[Collected data]
--- START ---

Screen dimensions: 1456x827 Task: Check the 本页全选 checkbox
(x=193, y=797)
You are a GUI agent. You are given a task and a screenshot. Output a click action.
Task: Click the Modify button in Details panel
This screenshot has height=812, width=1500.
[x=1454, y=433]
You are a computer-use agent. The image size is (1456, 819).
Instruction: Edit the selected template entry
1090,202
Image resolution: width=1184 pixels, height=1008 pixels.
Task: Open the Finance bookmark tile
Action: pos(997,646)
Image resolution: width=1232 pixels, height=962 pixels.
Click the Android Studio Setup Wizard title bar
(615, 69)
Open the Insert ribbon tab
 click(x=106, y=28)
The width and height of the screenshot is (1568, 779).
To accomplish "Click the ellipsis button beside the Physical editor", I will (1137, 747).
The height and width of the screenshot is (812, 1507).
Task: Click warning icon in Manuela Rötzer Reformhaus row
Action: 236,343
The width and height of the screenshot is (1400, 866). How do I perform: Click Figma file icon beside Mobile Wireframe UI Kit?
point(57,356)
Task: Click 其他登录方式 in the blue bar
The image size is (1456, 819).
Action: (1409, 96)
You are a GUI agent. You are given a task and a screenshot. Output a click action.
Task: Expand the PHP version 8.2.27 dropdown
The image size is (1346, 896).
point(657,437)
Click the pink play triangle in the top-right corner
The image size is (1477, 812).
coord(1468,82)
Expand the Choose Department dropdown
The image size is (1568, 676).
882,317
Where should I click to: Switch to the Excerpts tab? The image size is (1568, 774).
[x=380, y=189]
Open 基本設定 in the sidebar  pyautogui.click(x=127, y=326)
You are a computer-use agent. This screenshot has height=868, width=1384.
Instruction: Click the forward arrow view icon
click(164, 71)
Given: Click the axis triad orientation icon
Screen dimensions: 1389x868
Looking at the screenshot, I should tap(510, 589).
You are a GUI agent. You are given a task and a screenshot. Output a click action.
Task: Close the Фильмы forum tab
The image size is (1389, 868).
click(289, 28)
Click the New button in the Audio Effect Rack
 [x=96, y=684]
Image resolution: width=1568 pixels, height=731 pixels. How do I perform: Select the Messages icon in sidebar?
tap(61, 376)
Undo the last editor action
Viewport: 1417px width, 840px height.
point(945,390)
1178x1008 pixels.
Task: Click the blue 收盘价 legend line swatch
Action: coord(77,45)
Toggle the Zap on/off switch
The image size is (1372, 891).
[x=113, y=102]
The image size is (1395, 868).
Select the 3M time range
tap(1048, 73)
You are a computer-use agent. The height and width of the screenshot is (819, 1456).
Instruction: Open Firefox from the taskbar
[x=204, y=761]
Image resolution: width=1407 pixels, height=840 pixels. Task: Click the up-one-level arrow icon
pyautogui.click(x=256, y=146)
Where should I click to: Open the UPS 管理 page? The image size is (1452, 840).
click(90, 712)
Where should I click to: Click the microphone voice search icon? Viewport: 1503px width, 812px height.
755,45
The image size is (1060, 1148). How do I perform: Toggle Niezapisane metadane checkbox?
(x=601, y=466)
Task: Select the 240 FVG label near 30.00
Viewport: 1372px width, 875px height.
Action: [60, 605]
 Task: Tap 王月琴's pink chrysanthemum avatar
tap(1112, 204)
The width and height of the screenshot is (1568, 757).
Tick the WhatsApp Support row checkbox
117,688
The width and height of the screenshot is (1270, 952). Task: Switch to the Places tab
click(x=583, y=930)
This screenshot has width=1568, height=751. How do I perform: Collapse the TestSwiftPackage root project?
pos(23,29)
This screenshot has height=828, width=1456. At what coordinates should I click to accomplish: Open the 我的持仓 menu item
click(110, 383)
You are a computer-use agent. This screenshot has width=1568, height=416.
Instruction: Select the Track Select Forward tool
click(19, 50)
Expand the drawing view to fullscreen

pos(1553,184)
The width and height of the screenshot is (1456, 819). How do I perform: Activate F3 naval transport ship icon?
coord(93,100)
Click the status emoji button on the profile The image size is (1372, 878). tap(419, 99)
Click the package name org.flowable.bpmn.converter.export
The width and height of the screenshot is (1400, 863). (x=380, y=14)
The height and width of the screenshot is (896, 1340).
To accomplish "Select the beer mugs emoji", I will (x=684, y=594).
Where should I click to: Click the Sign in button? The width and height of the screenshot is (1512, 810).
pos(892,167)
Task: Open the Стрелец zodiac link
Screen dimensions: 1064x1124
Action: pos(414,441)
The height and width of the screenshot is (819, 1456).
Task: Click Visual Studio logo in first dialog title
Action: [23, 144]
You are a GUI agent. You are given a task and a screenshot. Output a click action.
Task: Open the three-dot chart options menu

--- END ---

■ **Assignment**
Each record needs to be duplicated exactly as given.

■ **Task solution**
Screen dimensions: 1456x827 Task: Check the 本页全选 checkbox
(x=193, y=797)
You are a GUI agent. You are given a task and a screenshot. Output a click action.
Task: Click the Modify button in Details panel
This screenshot has height=812, width=1500.
[x=1454, y=433]
You are a computer-use agent. The image size is (1456, 819).
Instruction: Edit the selected template entry
1090,202
Image resolution: width=1184 pixels, height=1008 pixels.
Task: Open the Finance bookmark tile
Action: pos(997,646)
Image resolution: width=1232 pixels, height=962 pixels.
Click the Android Studio Setup Wizard title bar
(615, 69)
Open the Insert ribbon tab
 click(x=106, y=28)
The width and height of the screenshot is (1568, 779).
To accomplish "Click the ellipsis button beside the Physical editor", I will (1137, 747).
The height and width of the screenshot is (812, 1507).
Task: Click warning icon in Manuela Rötzer Reformhaus row
Action: 236,343
The width and height of the screenshot is (1400, 866). How do I perform: Click Figma file icon beside Mobile Wireframe UI Kit?
point(57,356)
Task: Click 其他登录方式 in the blue bar
The image size is (1456, 819).
Action: (1409, 96)
You are a GUI agent. You are given a task and a screenshot. Output a click action.
Task: Expand the PHP version 8.2.27 dropdown
The image size is (1346, 896).
point(657,437)
Click the pink play triangle in the top-right corner
The image size is (1477, 812).
coord(1468,82)
Expand the Choose Department dropdown
The image size is (1568, 676).
882,317
Where should I click to: Switch to the Excerpts tab? The image size is (1568, 774).
[x=380, y=189]
Open 基本設定 in the sidebar  pyautogui.click(x=127, y=326)
You are a computer-use agent. This screenshot has height=868, width=1384.
Instruction: Click the forward arrow view icon
click(164, 71)
Given: Click the axis triad orientation icon
Screen dimensions: 1389x868
Looking at the screenshot, I should tap(510, 589).
You are a GUI agent. You are given a task and a screenshot. Output a click action.
Task: Close the Фильмы forum tab
The image size is (1389, 868).
click(289, 28)
Click the New button in the Audio Effect Rack
 [x=96, y=684]
Image resolution: width=1568 pixels, height=731 pixels. How do I perform: Select the Messages icon in sidebar?
tap(61, 376)
Undo the last editor action
Viewport: 1417px width, 840px height.
point(945,390)
1178x1008 pixels.
Task: Click the blue 收盘价 legend line swatch
Action: coord(77,45)
Toggle the Zap on/off switch
The image size is (1372, 891).
[x=113, y=102]
The image size is (1395, 868).
Select the 3M time range
tap(1048, 73)
You are a computer-use agent. The height and width of the screenshot is (819, 1456).
Instruction: Open Firefox from the taskbar
[x=204, y=761]
Image resolution: width=1407 pixels, height=840 pixels. Task: Click the up-one-level arrow icon
pyautogui.click(x=256, y=146)
Where should I click to: Open the UPS 管理 page? The image size is (1452, 840).
click(90, 712)
Where should I click to: Click the microphone voice search icon? Viewport: 1503px width, 812px height.
755,45
The image size is (1060, 1148). How do I perform: Toggle Niezapisane metadane checkbox?
(x=601, y=466)
Task: Select the 240 FVG label near 30.00
Viewport: 1372px width, 875px height.
Action: [60, 605]
 Task: Tap 王月琴's pink chrysanthemum avatar
tap(1112, 204)
The width and height of the screenshot is (1568, 757).
Tick the WhatsApp Support row checkbox
117,688
The width and height of the screenshot is (1270, 952). Task: Switch to the Places tab
click(x=583, y=930)
This screenshot has width=1568, height=751. How do I perform: Collapse the TestSwiftPackage root project?
pos(23,29)
This screenshot has height=828, width=1456. At what coordinates should I click to accomplish: Open the 我的持仓 menu item
click(110, 383)
You are a computer-use agent. This screenshot has width=1568, height=416.
Instruction: Select the Track Select Forward tool
click(19, 50)
Expand the drawing view to fullscreen

pos(1553,184)
The width and height of the screenshot is (1456, 819). How do I perform: Activate F3 naval transport ship icon?
coord(93,100)
Click the status emoji button on the profile The image size is (1372, 878). tap(419, 99)
Click the package name org.flowable.bpmn.converter.export
The width and height of the screenshot is (1400, 863). (x=380, y=14)
The height and width of the screenshot is (896, 1340).
To accomplish "Select the beer mugs emoji", I will (x=684, y=594).
Where should I click to: Click the Sign in button? The width and height of the screenshot is (1512, 810).
pos(892,167)
Task: Open the Стрелец zodiac link
Screen dimensions: 1064x1124
Action: pos(414,441)
The height and width of the screenshot is (819, 1456).
Task: Click Visual Studio logo in first dialog title
Action: [23, 144]
You are a GUI agent. You are given a task and a screenshot. Output a click action.
Task: Open the three-dot chart options menu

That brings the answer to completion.